I'm writing a scene where two characters are IM'ing each other. How do you do that in a script? Can you physically put in how the conversation would look, or do you write it in a scene action paragraph


In the action.

Joey looks at his cell phone screen: UR SO BUSTED. He grimaces.

He keys in L8R 2 U D00D. His finger hovers over the SEND button.

4 comments:

Grubber said...

There is also that scene in Something's Gotta Give where Diane Keaton and Jack Nicholson are IM'ing each other, could be worth checking out that script as well, as Alex's example is for your cell phone texting, which could be similar.

Here is link:
http://www.dailyscript.com/scripts/SomethingsGottaGive.pdf

cheers
Dave

Martine said...

Your solution works well for short IM conversations that only have a couple of lines.
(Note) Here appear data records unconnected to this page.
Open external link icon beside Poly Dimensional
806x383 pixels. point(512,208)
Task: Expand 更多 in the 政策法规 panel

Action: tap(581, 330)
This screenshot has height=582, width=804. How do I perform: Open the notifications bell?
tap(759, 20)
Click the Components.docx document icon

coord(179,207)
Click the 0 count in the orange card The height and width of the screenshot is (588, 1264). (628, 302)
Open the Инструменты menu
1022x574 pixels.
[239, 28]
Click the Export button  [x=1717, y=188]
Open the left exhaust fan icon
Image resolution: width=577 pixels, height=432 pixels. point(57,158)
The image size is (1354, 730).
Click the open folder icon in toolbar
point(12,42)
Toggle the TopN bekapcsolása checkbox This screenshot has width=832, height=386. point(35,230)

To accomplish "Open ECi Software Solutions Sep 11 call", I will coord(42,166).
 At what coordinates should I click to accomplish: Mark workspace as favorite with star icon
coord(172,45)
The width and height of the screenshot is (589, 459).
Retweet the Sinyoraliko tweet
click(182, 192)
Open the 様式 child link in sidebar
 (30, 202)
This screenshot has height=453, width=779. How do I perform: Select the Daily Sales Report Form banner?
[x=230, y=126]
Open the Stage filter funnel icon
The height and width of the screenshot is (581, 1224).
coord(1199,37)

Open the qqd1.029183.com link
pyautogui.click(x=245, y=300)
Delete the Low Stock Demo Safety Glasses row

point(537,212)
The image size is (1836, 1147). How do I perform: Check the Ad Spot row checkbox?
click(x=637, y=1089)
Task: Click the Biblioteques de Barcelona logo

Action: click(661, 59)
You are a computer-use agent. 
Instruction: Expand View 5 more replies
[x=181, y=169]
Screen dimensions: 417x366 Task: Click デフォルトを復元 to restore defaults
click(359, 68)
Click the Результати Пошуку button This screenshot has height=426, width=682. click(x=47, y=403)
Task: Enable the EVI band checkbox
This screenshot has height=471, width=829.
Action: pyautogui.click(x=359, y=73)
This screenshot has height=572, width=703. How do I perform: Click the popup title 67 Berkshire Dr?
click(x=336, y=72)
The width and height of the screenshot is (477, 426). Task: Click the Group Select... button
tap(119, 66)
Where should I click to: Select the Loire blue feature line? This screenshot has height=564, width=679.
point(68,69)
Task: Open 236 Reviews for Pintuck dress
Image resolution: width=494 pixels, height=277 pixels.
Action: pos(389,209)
I have worked on a screenplay that had somewhat frequent IM conversations that lasted a little longer. (Hey, it was at the center of the plot!) I had to resort to writing the actual conversations without the "he said, she said" or it would have gotten tedious and made the screenplay way too long.

Cunningham said...

On our film .COM FOR MURDER we had several conversations via IM on the computer.

We set it up as dialogue with a note that we see the conversation on the computer screen. Simple and kept the script looking clean.

It was all the stuff offscreen that cluttered up the movie...

Lisa Hunter said...

As an audience member, I loathe seeing a lot of computer text on the screen. It's almost as bad as the de rigeur scene in thrillers where everyone gathers around the computer to watch the clues show up on the screen. Ugh.